Our family has a close association with the Port River. My great-grandfather was, along with a colleague, responsible for making the first shipping maps of the river. He was a ship's pilot. I am not sure what his qualifications were but the maps were used as the basis for all the shipping maps of the area until computerisation took over. I assume they must have been accurate.
His son, my grandfather, knew many of the ships' captains. He made uniforms for them. Most of the local people knew him too. (Many of them were his customers because "suits off the rack" were still pretty much unknown and not considered to be good form.)
Many of these people had jobs which were, one way or another, associated with the shipping trade. They might be "wharfies" who, pre-container vessels, worked physically hard or the head of the local Lloyd's office who spent most of the day sitting in an office.
"The Port" was a busy, vibrant place as the ships came in past the power station at Osborne and the cement works a little further along. There were sandhills and expanses of land still unbuilt on. In the other direction there were sugar works where the children used to wait for sticky pieces of sugar cane. My brother and I used to roam the district pretty much unimpeded - along with all the other children. Even I was safe because people knew who we were and where we came from. I could ride my tricycle right along the track to the beginning of the "new bridge" (which went up) but not quite as far as the "old bridge" which swung around. Both bridges were manually operated to let shipping through.
The "new bridge" is now the "old bridge". The old one does not exist. The sugar works do not exist. The sandhills have gone and the land has all been built on. Children no longer roam the district doing little or no harm.
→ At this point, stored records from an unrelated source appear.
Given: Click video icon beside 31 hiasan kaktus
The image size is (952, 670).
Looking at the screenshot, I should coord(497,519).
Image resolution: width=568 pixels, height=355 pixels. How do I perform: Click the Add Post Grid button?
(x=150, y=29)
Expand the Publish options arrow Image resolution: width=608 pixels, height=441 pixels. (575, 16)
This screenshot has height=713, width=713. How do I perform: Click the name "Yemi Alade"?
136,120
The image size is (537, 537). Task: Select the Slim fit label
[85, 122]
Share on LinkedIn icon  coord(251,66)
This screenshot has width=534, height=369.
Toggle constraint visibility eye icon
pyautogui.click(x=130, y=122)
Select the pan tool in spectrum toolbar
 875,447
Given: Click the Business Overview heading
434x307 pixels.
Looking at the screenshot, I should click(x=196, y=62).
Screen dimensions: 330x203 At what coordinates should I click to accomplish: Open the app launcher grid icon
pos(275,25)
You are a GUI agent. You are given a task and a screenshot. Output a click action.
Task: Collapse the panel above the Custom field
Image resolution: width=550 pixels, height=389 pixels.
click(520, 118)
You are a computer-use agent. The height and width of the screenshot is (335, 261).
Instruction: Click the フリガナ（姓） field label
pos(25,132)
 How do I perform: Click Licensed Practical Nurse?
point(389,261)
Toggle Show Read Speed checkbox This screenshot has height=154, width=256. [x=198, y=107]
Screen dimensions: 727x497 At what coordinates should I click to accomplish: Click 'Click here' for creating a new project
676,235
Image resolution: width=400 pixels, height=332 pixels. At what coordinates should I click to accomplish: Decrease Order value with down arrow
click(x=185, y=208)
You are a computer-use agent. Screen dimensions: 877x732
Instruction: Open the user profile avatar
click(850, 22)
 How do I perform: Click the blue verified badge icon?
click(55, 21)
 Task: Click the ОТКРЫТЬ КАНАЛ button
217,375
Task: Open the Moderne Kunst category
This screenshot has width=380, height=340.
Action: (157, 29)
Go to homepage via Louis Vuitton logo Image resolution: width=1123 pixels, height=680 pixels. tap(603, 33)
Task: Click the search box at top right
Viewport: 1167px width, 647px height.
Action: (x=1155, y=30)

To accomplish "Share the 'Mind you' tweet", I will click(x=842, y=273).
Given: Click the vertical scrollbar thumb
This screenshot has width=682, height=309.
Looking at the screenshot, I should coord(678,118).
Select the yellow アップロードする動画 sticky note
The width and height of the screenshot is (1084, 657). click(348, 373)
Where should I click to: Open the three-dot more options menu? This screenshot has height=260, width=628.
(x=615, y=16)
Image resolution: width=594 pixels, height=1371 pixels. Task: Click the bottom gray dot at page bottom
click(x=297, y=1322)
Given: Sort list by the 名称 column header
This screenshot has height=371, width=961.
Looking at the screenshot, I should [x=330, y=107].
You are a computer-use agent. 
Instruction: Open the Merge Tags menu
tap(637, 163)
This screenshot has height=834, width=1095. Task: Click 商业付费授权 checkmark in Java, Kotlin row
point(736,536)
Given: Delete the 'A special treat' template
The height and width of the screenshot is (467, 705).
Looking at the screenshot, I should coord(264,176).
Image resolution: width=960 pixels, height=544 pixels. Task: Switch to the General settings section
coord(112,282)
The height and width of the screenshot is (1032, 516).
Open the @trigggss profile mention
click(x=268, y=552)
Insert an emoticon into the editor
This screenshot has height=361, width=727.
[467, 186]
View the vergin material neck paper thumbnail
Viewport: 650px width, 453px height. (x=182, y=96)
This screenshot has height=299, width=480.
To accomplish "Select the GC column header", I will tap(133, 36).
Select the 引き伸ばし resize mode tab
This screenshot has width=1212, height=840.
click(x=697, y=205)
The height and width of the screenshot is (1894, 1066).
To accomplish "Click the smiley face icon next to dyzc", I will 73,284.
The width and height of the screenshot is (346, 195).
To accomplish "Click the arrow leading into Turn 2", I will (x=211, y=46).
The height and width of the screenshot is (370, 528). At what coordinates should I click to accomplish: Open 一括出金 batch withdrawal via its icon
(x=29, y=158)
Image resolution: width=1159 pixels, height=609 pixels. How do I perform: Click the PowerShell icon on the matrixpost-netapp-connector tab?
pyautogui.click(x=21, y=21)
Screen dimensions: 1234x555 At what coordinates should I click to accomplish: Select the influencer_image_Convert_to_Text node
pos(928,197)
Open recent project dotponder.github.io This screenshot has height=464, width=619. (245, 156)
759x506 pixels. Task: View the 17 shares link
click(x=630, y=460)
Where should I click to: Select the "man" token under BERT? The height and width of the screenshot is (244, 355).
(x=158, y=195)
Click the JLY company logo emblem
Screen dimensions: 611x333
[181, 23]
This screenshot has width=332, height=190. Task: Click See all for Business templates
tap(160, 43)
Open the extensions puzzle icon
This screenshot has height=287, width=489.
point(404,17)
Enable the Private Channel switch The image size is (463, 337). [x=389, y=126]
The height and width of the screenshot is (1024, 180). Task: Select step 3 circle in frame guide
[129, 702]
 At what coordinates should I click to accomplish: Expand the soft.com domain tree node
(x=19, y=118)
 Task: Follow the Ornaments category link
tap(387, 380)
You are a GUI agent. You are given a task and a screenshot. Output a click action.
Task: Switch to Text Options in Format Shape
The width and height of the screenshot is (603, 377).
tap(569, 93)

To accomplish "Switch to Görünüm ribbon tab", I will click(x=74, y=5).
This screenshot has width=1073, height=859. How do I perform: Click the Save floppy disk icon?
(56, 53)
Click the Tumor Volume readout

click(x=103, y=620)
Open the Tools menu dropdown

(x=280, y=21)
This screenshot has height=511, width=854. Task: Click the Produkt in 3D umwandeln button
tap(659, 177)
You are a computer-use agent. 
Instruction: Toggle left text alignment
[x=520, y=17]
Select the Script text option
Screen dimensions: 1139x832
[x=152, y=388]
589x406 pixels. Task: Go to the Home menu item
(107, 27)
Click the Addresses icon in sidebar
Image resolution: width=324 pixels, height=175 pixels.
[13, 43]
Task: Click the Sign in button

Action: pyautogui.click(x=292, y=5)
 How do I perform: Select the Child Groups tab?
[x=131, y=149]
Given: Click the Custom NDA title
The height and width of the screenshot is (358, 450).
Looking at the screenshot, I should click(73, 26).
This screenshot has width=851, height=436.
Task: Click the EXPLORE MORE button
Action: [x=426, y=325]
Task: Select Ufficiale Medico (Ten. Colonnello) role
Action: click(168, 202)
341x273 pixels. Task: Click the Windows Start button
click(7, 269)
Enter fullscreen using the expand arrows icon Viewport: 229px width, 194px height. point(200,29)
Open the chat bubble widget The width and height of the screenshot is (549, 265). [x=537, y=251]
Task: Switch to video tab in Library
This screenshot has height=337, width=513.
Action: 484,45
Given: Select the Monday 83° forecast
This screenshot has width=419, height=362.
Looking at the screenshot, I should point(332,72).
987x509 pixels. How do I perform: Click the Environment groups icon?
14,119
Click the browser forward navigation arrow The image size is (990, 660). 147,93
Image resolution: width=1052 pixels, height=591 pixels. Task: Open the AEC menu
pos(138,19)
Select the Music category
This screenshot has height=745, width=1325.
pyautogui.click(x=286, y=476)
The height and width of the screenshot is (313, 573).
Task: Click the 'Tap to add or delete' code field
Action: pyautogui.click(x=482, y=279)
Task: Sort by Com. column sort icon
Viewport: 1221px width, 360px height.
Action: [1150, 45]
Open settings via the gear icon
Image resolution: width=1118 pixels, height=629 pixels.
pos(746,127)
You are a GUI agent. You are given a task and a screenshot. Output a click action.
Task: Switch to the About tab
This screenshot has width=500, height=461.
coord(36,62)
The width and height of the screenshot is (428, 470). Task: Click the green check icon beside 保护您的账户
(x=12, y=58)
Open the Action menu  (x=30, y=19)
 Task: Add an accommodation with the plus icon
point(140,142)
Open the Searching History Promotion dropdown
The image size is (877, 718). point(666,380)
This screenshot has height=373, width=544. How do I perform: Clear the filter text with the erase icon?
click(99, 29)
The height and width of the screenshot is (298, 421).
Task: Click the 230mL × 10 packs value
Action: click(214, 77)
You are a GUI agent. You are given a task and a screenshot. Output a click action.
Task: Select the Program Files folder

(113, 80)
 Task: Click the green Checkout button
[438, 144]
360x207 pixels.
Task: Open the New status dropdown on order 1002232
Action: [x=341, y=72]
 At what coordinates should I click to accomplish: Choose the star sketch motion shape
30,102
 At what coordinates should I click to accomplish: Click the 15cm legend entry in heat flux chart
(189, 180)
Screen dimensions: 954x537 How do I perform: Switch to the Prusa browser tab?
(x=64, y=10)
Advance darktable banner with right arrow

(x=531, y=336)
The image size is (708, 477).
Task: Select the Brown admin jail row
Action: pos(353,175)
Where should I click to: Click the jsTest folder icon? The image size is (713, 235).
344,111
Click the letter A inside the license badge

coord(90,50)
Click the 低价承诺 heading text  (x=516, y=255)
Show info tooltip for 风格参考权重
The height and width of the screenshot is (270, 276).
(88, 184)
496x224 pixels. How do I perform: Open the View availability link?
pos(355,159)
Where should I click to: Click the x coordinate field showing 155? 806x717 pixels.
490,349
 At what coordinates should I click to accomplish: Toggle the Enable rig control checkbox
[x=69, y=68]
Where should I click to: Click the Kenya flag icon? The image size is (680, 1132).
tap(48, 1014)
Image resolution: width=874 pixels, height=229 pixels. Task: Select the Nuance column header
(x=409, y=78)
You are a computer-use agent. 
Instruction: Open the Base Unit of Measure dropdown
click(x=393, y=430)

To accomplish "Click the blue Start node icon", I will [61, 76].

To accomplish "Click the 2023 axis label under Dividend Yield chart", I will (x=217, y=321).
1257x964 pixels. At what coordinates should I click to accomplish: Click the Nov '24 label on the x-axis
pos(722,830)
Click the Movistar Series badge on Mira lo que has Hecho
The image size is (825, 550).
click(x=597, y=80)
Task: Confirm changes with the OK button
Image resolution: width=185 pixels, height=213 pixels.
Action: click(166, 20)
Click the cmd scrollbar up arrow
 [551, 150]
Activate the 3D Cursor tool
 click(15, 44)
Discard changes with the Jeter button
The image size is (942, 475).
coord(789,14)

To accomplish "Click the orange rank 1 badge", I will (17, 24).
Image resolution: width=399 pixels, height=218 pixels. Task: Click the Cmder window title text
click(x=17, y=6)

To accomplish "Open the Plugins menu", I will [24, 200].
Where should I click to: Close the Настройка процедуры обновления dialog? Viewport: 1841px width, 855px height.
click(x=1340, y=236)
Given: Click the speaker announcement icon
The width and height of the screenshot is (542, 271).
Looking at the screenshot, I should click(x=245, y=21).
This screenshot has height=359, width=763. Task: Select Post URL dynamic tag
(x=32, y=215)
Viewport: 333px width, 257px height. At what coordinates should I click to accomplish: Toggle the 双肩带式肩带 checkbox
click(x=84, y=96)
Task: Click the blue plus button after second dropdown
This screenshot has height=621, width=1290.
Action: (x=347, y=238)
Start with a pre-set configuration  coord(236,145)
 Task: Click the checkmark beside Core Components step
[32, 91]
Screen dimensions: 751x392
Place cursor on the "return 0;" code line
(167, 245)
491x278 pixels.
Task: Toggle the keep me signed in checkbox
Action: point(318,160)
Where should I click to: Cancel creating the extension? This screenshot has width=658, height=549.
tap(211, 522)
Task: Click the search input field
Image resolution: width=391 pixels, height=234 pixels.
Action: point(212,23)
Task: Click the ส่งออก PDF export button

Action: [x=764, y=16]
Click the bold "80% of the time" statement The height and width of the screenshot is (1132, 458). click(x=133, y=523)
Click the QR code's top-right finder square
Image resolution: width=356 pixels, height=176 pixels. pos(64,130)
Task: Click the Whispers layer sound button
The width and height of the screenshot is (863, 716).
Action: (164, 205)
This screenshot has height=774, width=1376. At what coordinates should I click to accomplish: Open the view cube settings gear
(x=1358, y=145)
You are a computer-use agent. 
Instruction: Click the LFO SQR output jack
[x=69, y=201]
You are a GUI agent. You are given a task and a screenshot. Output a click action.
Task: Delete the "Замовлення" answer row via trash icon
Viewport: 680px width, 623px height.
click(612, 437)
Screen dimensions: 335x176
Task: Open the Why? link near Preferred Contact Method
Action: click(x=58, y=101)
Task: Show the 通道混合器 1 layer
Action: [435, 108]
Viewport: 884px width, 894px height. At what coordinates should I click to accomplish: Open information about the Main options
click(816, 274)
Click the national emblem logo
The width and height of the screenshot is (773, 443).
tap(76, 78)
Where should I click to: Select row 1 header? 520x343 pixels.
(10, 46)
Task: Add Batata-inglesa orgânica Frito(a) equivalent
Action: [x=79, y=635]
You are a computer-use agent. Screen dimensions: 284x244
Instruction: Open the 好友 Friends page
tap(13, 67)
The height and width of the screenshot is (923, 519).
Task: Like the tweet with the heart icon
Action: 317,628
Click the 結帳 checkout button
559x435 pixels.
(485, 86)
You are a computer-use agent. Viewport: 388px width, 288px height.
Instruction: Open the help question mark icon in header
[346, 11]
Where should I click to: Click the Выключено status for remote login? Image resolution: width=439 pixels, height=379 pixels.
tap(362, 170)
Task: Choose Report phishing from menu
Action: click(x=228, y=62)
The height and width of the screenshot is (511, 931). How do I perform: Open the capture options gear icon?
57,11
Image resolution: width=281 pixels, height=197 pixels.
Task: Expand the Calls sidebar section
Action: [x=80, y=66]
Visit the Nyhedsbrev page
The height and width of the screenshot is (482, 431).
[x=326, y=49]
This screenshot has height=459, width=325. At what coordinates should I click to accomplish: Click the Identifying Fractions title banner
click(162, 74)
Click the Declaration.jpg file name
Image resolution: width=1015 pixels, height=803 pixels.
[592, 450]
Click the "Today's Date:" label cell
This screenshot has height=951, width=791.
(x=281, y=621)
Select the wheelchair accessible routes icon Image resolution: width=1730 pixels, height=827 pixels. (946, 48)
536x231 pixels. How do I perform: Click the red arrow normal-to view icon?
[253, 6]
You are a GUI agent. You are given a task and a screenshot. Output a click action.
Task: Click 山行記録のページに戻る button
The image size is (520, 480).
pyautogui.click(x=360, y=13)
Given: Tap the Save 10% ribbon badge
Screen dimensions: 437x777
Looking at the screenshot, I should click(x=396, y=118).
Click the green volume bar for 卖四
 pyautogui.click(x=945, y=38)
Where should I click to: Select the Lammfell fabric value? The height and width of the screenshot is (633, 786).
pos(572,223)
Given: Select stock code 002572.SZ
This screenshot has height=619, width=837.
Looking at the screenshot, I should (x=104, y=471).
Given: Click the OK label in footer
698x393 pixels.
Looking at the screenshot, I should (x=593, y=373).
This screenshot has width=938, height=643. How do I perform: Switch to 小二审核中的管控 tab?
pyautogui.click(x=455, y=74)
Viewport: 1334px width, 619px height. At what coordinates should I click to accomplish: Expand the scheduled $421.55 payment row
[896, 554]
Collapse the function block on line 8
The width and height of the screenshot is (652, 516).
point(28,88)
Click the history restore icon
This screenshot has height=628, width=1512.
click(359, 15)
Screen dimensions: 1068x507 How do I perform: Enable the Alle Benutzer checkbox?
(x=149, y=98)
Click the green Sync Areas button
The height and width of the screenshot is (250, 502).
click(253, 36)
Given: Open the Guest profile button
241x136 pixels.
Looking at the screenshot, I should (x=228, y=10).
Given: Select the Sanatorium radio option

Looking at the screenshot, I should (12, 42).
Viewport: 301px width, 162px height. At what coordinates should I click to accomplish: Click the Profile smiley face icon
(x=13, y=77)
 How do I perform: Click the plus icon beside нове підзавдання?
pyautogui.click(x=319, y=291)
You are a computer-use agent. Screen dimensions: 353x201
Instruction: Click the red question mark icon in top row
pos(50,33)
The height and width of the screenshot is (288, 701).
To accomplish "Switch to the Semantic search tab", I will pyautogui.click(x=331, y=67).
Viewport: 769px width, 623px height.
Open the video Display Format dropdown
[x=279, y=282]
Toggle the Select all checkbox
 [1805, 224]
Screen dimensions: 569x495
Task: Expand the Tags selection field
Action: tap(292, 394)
They are herded by anxious parents into cars and ferried to adult supervised activities. The teenagers do graffiti instead of going fishing or roller skating illegally across the bridges. The train goes less frequently and no longer goes along the spur to Semaphore.
We plan to take my niece and nephew and their partners back there this weekend. My niece and nephew also lived there for a short time. They left too young to remember what it was like even for them. In their absence the area has changed yet again but there are some things which are still there and they want to see them. They want to see them before it is too late.

2 comments:

Sheep Rustler said...

Coastline maps were always made by sailors for thousands of years, long before cartographers were trained!

catdownunder said...

True - I wonder how accurate some of them were! But it seems Great-Grandpa's were good enough for them to go on using them.